The findings, which cover two sample days of coverage a week during the first two months of the referendum campaign immediately after David Cameron's post-summit Cabinet meeting on 20 February, find that of the 928 articles focused on the referendum, 45% were in favour of leaving compared with only 27% in favour of staying in the EU. Of the remainder, 19% of articles focused on the referendum were categorised as ‘mixed or undecided’ and 9% as adopting no position.
The findings also reveal that newspapers have been more likely to quote Conservatives in the first two months of the campaign. Of the total number of spokespeople quoted in the articles, 36% were UK politicians, of whom 69% were Conservatives and just 14% Labour.
Positions vary greatly between newspapers: Daily Mail included the most pro-Leave articles followed by Daily Express, Daily Star, The Sun and Daily Telegraph. The newspapers including the most pro-Remain articles were, in order, Daily Mirror, The Guardian and Financial Times. The study says the articles examined in The Times were relatively evenly balanced between the two positions, with a slight preponderance of pro-Leave articles. All newspapers, whatever their main position, included some articles presenting the other point of view; however, the proportion of these was smallest in Daily Express and Daily Mirror, says the study.
The preliminary findings show that on an average day in this period, there were 42 articles focused on the referendum across the nine newspapers with Daily Mail, Daily Telegraph and The Times having the highest number of such articles, followed by Financial Times, Daily Express, The Guardian and The Sun.
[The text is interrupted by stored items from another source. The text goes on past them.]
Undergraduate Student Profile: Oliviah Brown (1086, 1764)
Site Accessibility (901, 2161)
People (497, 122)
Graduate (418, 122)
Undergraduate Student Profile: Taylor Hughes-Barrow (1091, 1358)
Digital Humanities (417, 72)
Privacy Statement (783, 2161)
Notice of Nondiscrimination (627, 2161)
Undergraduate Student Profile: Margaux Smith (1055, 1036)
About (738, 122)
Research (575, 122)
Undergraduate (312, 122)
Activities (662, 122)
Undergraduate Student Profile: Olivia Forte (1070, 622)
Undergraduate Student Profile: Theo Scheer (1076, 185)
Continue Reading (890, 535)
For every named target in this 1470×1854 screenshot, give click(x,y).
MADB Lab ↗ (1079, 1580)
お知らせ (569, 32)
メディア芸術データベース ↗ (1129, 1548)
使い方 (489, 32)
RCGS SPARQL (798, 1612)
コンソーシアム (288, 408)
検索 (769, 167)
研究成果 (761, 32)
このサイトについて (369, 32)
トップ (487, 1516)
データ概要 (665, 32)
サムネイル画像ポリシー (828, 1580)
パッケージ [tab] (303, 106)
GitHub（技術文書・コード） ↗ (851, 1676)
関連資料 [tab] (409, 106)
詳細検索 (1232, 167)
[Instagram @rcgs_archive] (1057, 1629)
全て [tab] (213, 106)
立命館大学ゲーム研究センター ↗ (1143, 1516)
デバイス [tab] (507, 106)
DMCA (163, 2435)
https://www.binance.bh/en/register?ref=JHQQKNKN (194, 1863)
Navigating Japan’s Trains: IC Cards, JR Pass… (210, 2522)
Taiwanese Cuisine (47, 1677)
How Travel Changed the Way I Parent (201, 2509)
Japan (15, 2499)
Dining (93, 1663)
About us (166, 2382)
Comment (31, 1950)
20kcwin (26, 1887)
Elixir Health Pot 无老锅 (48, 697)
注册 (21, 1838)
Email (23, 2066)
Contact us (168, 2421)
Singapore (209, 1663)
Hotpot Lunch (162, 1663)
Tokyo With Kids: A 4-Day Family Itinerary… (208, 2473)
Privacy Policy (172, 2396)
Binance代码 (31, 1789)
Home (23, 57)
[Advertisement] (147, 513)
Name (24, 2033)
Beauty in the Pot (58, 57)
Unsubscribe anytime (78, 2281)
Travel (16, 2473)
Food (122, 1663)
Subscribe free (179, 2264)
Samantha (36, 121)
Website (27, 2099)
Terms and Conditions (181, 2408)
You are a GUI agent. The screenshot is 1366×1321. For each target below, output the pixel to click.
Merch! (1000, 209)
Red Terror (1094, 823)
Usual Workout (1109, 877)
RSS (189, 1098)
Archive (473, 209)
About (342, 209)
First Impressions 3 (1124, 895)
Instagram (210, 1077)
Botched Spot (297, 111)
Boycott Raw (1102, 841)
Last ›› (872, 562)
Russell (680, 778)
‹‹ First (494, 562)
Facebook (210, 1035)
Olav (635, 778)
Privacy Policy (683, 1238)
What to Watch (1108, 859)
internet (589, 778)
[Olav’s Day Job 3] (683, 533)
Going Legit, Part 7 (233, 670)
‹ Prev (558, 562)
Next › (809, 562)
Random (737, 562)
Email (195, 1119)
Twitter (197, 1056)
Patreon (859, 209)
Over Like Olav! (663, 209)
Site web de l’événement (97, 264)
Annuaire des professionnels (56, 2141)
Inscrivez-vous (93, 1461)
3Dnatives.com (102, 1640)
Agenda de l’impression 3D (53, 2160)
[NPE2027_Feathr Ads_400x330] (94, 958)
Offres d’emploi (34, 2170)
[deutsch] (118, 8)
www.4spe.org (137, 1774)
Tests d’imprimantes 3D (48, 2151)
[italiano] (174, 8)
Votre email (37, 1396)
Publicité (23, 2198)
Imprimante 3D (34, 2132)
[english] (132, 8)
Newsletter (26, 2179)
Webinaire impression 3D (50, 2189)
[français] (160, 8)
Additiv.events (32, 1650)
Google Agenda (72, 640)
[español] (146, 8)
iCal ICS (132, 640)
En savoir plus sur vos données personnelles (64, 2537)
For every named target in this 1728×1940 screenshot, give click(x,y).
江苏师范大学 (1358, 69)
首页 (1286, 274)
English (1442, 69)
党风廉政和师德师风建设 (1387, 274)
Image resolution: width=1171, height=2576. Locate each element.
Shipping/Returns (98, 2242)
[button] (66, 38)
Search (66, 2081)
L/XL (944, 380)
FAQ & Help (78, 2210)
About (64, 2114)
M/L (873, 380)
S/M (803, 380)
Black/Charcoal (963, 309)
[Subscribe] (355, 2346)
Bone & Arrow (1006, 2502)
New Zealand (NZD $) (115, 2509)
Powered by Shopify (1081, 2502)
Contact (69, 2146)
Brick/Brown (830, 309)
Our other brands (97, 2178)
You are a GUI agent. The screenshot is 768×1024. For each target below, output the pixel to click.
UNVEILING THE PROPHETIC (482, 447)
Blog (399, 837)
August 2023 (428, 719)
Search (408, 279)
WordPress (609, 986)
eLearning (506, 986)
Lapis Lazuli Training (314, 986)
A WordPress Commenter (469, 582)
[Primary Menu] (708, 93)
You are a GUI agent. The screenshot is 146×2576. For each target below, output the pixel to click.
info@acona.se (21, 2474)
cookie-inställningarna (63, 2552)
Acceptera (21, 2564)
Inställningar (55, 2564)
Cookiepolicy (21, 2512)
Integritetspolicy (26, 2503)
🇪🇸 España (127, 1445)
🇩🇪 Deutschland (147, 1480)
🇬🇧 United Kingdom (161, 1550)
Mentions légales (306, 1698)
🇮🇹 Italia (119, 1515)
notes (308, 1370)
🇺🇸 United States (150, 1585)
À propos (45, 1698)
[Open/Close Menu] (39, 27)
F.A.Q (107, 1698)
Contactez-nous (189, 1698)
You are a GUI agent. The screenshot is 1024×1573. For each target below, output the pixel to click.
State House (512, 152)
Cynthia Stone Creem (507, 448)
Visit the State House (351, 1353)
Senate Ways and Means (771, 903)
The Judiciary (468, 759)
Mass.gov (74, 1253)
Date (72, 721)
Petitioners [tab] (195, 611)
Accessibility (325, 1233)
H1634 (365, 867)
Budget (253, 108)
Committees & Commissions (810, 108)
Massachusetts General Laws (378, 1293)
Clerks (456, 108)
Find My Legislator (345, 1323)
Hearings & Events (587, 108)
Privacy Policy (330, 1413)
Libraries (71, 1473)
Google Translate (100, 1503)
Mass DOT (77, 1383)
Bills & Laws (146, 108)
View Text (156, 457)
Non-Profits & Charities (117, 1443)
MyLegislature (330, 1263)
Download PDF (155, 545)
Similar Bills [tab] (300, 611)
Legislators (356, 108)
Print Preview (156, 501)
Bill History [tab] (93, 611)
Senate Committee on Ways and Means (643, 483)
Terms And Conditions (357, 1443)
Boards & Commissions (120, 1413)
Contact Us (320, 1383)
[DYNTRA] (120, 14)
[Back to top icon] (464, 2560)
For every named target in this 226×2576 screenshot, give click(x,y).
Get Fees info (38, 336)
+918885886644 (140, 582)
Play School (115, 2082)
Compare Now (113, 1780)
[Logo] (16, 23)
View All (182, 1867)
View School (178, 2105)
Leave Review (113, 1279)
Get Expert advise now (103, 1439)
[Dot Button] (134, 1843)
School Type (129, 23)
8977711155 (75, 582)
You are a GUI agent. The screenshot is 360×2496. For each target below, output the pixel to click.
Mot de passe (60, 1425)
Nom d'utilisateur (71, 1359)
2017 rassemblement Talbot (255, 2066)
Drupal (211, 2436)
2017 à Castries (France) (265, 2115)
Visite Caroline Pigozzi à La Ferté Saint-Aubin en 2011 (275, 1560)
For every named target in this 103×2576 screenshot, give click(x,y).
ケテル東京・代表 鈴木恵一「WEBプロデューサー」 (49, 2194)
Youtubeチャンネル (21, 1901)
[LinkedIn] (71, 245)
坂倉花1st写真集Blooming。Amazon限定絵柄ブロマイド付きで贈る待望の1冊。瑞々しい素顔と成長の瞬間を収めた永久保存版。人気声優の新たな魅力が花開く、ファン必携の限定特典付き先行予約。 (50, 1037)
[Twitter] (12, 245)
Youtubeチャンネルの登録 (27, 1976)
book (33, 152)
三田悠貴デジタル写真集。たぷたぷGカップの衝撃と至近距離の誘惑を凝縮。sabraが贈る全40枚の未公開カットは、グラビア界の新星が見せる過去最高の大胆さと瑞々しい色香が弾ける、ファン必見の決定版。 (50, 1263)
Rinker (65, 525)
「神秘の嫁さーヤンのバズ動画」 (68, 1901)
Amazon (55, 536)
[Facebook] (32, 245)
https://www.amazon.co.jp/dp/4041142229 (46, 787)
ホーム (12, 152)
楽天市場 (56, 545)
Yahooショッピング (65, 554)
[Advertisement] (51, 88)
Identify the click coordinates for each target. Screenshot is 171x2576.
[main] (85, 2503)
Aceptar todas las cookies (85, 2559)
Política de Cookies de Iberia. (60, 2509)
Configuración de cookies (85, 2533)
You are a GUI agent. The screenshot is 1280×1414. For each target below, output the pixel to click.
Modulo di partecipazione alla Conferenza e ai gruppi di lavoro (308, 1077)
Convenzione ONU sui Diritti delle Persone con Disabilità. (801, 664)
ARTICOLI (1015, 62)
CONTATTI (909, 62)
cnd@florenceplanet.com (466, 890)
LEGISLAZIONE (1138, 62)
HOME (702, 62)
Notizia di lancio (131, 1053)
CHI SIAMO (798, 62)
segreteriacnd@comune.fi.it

Daily Mirror and Daily Star had the fewest number of articles looking at this issue.
Researchers also tracked what arguments were made for either pro-Leave or pro-Remain news stories. After removing articles purely focused on personalities, the campaigns or Brexit in general, the most cited arguments in the remaining 765 articles were, in descending order, the economy/business (33%), sovereignty (29%), migration (18%), regulations (14%) and terrorism/security (6%).
In terms of the arguments used by different publications, even though The Sun and the Daily Mirror had divergent positions, they both relied heavily on arguments around sovereignty while the four broadsheet publications, the Financial Times, The Guardian, Daily Telegraph and The Times, all focused more on arguments around the economy and less on sovereignty.
As they made the case to leave, Daily Express, Daily Star and Daily Mail were all more focused on the issue of migration.
The study also examines how the arguments used by newspapers changed and developed over the first two months of the campaign. The share of messages focusing on economy was high throughout this period, but increased sharply to 60% immediately after March 21, when the CBI warned about the economic consequences of Brexit. Arguments focused on terrorism and security issues, although relatively rare, increased their frequency after the Brussels attacks of March 22. The full report bringing in research for the entire period from February to June will be published in September 2016. The study was conducted with PRIME Research, media insight specialists.